▶ [TASK STATEMENT] Pick up the fashion column about what Beyoncé might wear to her festival set and keep writing it from its last sentence onward.
--- start SUPPLIED TEXT ---
Before we get to that, however, I want to thank everyone who wrote to me after last week’s Open Thread with suggestions and thoughts on the new resale age. I learned a lot, and am going to delve deeper. Please keep passing on ideas and reactions to everything you read here. 
 
Now back to Beyoncé! Will she appear, as she did at the Wearable Art Gala last month and at the 2017 Grammys, as one of the above gold-robed goddesses? Will she adopt some ’70s outlaw chic à la promo poster for her upcoming joint tour with Jay-Z? (Will Jay-Z be her surprise guest?) Will she be all Ivy-Park’d-out, and, like so many brands, use the opportunity as a massive marketing moment?
 
Sorry — “activation.” That’s what everyone is calling it now. We will see Saturday night when her set is live-streamed and the internet probably breaks.
 
But whatever she wears, hopefully it will help move us past ye olde faux-flower child festival aesthetic. I don’t think I’m the only one who believes it’s due for a change.
--- end SUPPLIED TEXT ---
--- start RECORD LIST ---
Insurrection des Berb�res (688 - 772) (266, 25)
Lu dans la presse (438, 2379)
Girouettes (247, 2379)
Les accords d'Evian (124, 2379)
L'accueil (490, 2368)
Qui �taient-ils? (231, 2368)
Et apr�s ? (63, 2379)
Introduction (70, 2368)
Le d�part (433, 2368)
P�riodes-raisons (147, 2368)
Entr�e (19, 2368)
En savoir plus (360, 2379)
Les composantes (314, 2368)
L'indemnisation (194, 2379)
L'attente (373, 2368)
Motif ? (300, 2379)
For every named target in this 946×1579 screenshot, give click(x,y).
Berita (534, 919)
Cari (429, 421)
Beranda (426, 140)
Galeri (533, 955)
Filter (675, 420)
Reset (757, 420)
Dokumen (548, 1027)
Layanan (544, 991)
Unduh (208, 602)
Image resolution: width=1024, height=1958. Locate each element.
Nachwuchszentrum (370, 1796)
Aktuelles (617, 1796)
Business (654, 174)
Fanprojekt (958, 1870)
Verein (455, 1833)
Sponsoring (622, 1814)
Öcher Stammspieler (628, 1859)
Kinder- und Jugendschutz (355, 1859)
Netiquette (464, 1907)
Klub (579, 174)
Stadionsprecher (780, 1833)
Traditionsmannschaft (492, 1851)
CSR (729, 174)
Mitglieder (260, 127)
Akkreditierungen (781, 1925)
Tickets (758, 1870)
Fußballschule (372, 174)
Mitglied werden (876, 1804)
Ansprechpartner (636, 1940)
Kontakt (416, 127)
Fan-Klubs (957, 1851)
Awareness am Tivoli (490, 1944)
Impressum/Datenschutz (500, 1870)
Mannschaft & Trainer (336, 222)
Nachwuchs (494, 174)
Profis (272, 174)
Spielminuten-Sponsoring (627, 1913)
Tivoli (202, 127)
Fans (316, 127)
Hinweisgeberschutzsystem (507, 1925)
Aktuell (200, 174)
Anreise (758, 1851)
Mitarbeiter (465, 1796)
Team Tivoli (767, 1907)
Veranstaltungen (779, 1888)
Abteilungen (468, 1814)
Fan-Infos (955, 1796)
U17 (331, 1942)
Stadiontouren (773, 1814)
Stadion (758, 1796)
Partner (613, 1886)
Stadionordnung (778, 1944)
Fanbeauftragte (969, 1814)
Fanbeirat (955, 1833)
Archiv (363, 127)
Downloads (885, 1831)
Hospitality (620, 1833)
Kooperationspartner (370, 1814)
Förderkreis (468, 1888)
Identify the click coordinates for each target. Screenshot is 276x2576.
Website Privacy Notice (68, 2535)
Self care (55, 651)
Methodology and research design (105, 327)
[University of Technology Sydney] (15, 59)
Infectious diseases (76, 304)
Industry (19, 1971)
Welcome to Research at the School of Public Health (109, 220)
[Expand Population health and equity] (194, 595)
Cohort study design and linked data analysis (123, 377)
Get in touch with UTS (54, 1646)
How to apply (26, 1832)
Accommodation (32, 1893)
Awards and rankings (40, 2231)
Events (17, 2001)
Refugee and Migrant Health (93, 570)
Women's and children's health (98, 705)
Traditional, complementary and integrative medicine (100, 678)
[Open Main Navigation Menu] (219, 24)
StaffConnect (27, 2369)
--- end RECORD LIST ---
▶ [RESPONSE BELOW]
Really, hasn’t the commodification of fringe and daisy-chain crowns reached its zenith (or nadir, depending on how you look at it), co-opted to an extreme extent by the mass market and high end alike?
 
Short answer: yes. But as a result, something of a backlash has been created. And while there are still major fashion parties planned around the event (Dior, Moschino and Fenty x Puma are all hosting dos), and sites such as Net-a-Porter and Bebe still offer “festival” edits, there’s also lots of talk about a new look: one that is more street-centric (and portable back to the urban landscape) and less Teflon hippie.
 
Translation: track pants, T-shirts and sneakers instead of poppy-covered maxi dresses and gladiator sandals. Kimono jackets. (Check out Fashionista to give you an idea, and this piece from Teen Vogue about the dangers of festival cultural-appropriation blindness.) So long, denatured Woodstock! 
 
And that’s not the only change in the air. Catch-up on Nordstrom’s first New York store (given the state of department stores at the moment, that’s brave); what the fashion world might look like after Anna Wintour; and how an entirely new professional niche is springing up known as … fashion psychology. Believe it — and have a good weekend.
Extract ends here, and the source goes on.